Records from a data source
** start **
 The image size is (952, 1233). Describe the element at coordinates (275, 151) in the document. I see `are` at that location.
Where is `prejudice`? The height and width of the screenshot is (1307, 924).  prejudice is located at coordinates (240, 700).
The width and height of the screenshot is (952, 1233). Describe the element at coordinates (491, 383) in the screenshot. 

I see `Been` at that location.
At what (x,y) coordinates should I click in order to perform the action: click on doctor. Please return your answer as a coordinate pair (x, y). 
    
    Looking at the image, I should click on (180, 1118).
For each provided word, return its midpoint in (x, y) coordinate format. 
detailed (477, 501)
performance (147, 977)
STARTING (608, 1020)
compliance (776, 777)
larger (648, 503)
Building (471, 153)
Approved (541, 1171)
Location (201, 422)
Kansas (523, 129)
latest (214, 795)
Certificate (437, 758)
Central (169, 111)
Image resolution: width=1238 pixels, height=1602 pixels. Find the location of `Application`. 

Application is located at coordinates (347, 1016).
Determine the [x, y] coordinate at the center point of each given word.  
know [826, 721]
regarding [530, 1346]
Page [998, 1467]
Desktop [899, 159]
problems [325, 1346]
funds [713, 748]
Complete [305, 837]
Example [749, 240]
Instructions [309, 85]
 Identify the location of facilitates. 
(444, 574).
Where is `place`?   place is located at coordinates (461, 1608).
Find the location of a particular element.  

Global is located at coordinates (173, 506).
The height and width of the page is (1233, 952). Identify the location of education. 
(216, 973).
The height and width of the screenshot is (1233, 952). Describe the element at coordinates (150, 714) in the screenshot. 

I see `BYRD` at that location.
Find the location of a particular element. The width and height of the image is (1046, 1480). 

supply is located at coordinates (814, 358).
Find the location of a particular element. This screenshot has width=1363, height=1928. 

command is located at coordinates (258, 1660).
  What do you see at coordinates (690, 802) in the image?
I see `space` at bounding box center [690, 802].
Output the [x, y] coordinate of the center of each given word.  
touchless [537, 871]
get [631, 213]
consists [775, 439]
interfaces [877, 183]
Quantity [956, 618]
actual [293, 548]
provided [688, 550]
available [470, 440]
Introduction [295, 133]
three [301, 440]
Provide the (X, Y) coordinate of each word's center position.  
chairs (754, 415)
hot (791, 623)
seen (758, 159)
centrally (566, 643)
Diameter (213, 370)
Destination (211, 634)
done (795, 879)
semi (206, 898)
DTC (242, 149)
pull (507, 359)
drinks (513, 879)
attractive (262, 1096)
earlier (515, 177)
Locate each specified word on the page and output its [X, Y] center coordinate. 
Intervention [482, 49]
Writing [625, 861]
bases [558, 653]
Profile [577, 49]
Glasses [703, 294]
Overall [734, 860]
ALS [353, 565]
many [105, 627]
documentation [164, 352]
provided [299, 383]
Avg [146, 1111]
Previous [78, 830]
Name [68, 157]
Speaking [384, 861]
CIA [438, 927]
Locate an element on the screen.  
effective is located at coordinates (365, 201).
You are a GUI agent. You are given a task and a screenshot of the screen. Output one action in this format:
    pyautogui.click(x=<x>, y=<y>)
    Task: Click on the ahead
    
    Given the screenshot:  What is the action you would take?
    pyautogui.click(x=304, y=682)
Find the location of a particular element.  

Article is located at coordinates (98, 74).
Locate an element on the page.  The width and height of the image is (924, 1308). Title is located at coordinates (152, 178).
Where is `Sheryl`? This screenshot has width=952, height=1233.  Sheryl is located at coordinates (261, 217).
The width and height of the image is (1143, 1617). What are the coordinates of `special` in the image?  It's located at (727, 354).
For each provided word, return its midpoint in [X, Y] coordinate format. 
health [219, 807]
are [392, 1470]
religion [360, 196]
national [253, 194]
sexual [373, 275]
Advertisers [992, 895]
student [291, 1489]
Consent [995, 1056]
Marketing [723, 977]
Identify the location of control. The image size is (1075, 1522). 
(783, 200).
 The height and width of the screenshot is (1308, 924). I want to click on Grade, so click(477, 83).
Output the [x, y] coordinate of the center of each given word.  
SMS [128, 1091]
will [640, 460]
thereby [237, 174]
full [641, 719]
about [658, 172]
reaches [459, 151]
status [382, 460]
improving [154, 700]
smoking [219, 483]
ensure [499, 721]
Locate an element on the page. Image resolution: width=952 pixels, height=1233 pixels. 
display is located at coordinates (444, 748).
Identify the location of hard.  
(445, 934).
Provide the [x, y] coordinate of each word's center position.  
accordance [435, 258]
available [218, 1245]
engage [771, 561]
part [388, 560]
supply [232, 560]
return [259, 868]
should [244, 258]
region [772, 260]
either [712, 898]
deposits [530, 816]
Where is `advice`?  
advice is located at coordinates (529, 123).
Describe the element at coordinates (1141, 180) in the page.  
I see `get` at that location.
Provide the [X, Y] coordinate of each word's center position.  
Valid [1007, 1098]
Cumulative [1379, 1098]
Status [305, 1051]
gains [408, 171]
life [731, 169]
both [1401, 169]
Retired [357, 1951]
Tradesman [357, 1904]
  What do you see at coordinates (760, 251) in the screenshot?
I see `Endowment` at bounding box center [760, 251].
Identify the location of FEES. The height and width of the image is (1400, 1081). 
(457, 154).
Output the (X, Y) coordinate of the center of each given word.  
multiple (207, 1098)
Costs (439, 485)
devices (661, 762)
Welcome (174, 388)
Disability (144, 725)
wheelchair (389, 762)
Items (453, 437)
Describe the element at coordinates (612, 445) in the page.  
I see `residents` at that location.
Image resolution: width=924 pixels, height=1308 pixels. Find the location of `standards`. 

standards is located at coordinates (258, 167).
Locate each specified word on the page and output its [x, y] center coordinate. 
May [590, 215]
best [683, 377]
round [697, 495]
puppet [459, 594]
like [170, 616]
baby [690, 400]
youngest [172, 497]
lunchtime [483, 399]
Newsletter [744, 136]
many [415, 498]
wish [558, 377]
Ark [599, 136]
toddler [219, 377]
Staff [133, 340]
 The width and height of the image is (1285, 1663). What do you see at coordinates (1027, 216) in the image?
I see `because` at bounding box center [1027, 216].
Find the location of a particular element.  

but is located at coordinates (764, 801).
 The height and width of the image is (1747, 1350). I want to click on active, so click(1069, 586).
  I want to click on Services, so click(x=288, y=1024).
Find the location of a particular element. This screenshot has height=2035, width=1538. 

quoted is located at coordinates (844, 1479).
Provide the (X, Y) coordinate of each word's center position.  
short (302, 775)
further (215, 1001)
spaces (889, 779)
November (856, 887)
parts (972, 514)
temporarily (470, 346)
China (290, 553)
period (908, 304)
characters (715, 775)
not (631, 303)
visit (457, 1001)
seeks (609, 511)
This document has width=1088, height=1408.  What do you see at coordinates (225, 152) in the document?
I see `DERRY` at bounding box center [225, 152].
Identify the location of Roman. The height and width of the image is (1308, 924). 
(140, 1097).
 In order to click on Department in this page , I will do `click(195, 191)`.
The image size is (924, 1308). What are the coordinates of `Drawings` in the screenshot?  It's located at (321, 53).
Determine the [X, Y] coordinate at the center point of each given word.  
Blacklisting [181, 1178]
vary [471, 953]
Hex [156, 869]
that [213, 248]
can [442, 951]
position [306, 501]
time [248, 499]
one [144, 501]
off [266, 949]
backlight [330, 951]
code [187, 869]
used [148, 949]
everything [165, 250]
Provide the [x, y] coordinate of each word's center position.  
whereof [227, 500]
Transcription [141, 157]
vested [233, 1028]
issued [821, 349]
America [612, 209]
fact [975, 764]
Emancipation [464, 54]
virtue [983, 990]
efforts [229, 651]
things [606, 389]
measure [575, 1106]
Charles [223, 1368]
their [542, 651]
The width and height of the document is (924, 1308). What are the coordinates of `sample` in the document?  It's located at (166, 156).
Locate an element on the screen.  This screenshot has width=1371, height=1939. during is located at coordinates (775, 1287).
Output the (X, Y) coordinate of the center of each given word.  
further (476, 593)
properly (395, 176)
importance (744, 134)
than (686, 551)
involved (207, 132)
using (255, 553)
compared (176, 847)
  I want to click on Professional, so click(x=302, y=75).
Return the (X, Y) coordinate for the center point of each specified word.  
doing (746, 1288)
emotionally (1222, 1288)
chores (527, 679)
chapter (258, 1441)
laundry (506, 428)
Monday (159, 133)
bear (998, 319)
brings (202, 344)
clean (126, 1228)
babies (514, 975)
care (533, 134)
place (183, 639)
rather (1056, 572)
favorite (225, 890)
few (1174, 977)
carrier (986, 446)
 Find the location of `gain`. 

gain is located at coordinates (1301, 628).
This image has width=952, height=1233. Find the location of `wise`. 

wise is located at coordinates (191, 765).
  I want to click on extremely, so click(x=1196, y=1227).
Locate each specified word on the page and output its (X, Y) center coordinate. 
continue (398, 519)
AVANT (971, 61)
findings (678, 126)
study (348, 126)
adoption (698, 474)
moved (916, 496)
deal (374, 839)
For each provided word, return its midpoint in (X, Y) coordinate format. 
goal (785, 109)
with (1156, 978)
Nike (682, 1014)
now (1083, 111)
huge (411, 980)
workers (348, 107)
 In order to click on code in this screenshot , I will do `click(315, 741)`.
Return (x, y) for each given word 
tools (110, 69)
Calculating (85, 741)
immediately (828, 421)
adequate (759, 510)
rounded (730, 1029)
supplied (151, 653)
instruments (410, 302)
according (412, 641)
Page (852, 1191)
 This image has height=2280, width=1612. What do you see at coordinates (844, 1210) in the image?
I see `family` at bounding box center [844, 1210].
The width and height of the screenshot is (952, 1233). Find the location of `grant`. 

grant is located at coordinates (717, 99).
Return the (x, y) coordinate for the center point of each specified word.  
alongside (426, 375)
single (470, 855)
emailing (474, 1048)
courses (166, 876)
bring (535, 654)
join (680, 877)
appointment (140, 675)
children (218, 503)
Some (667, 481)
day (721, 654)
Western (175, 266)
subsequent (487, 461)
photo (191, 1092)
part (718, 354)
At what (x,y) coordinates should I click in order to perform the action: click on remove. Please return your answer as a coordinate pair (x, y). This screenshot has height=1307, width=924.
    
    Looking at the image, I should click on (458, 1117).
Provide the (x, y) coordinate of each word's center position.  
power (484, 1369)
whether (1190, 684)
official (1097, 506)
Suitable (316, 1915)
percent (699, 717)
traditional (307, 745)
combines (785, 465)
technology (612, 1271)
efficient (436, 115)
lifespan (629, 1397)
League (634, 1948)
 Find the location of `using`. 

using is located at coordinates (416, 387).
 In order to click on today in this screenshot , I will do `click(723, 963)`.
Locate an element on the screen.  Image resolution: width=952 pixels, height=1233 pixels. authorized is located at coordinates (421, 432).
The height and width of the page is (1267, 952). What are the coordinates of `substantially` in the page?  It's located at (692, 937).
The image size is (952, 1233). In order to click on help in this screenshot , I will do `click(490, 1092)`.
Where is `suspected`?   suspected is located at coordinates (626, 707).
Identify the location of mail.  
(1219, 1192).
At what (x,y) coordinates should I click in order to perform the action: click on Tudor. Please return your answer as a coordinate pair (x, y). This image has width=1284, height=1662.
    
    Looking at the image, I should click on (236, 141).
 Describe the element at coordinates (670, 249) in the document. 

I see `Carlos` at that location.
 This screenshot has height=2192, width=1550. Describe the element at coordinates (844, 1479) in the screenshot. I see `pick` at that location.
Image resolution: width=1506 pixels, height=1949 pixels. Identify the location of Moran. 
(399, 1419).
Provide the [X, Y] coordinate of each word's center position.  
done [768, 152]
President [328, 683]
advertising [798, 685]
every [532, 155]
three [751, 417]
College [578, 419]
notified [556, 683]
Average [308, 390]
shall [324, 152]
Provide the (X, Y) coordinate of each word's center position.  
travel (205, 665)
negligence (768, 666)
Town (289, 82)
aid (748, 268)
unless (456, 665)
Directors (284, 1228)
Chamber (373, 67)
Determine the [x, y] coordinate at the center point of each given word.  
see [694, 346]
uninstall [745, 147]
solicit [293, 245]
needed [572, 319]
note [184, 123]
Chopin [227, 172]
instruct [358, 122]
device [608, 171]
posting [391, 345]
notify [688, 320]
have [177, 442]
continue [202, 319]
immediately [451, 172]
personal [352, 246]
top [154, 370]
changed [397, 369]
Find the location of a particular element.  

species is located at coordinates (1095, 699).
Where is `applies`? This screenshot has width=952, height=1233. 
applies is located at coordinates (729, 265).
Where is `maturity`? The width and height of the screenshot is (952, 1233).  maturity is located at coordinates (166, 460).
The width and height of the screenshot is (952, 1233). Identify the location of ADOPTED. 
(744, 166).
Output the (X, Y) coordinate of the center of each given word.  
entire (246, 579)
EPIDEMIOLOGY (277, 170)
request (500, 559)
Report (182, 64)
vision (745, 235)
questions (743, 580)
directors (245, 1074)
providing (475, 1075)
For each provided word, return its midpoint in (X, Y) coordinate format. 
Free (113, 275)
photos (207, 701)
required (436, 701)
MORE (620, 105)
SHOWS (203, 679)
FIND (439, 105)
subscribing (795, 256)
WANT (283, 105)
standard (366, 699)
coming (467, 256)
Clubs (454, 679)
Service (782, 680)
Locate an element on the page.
** end **
• What is needed:
Arrange the data from the line with "join (680, 877)" to the line with "lifespan (629, 1397)" as a numbered list, including both of those lines and omitting any blank lines.

• Reply:
1. join (680, 877)
2. appointment (140, 675)
3. children (218, 503)
4. Some (667, 481)
5. day (721, 654)
6. Western (175, 266)
7. subsequent (487, 461)
8. photo (191, 1092)
9. part (718, 354)
10. At what (x,y) coordinates should I click in order to perform the action: click on remove. Please return your answer as a coordinate pair (x, y). This screenshot has height=1307, width=924.
11.     Looking at the image, I should click on (458, 1117).
12. Provide the (x, y) coordinate of each word's center position.  
13. power (484, 1369)
14. whether (1190, 684)
15. official (1097, 506)
16. Suitable (316, 1915)
17. percent (699, 717)
18. traditional (307, 745)
19. combines (785, 465)
20. technology (612, 1271)
21. efficient (436, 115)
22. lifespan (629, 1397)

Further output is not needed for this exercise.